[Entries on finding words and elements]
_____

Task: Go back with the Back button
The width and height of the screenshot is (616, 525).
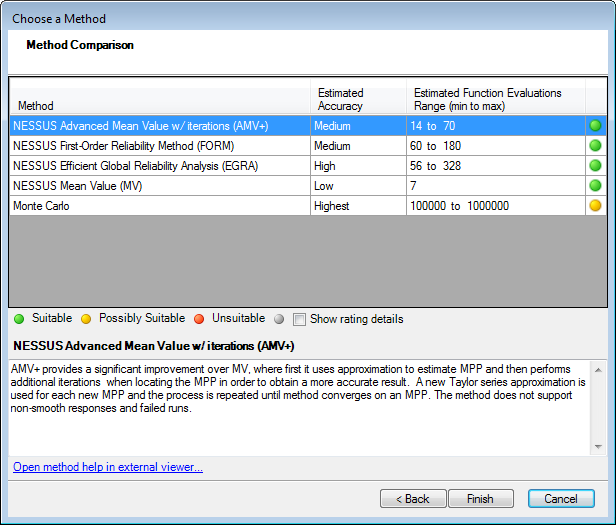Action: click(412, 498)
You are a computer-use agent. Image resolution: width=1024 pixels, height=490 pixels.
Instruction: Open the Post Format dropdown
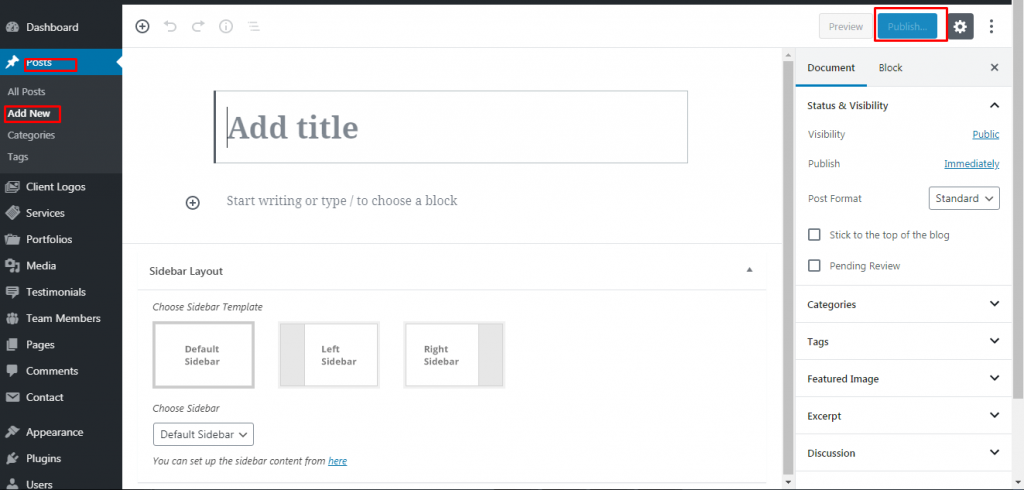pyautogui.click(x=964, y=198)
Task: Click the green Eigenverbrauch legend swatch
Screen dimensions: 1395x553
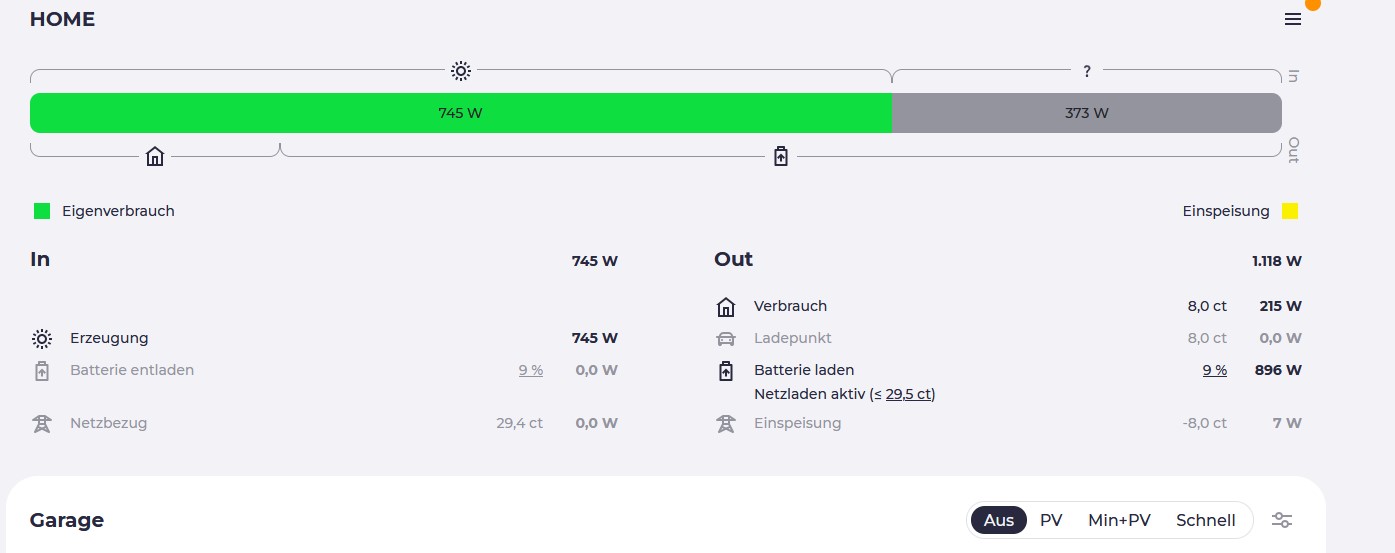Action: pyautogui.click(x=42, y=211)
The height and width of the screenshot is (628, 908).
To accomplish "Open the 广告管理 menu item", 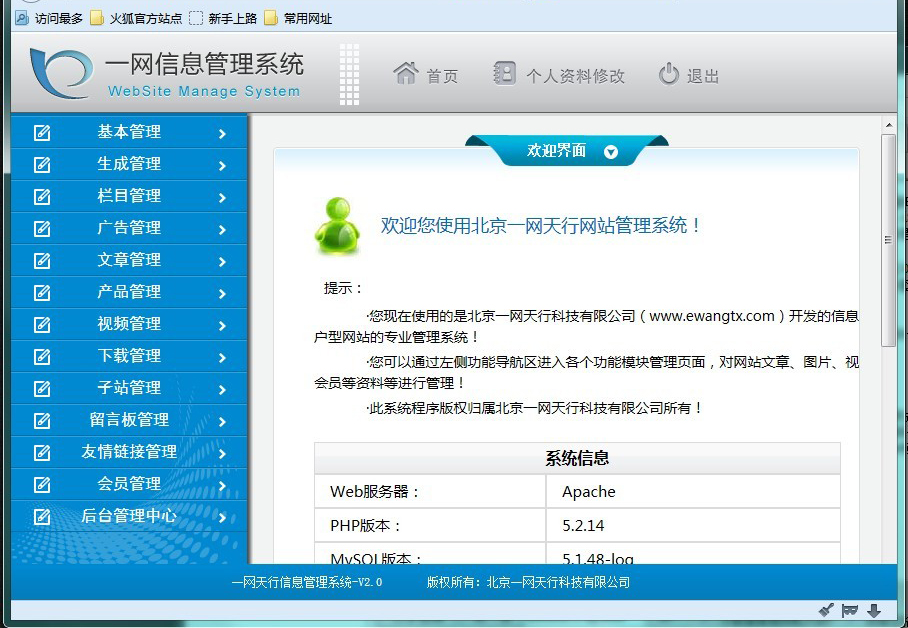I will click(x=130, y=227).
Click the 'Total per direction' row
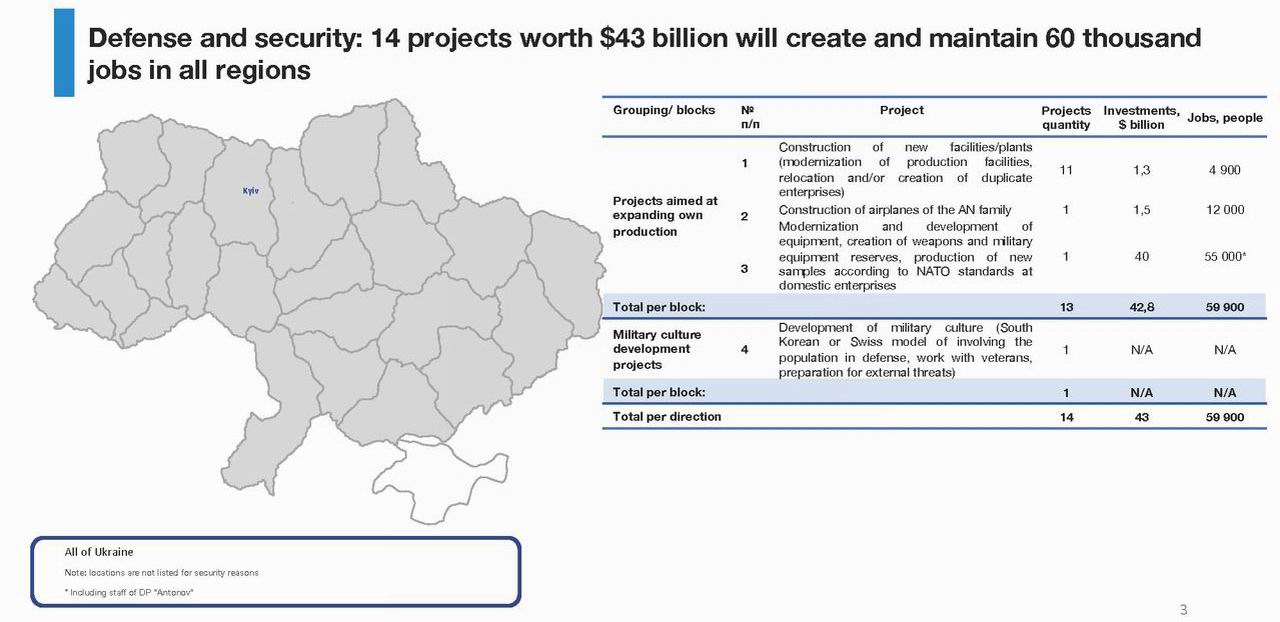Viewport: 1280px width, 622px height. [668, 417]
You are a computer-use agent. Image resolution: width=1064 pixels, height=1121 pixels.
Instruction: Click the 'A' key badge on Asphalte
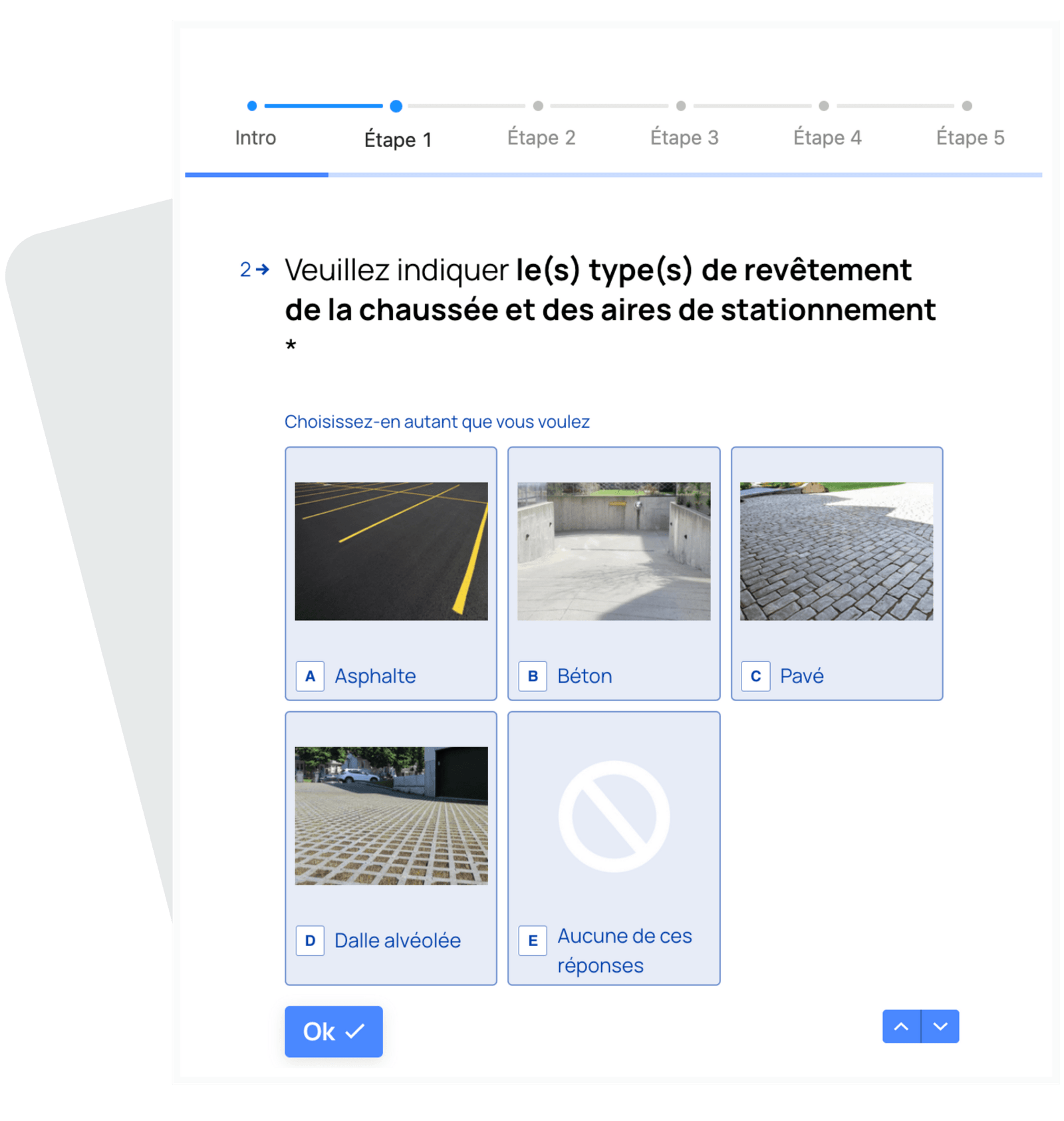click(309, 676)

_____

__Problem__: Starting from the beginning of the records and ending with the line that contains "Action: click(412, 498)", rewrite those lines with "screenshot" swapped for "screen image" and nothing else altered. Omit the pictures.

__Full response__:
Task: Go back with the Back button
The width and height of the screen image is (616, 525).
Action: click(412, 498)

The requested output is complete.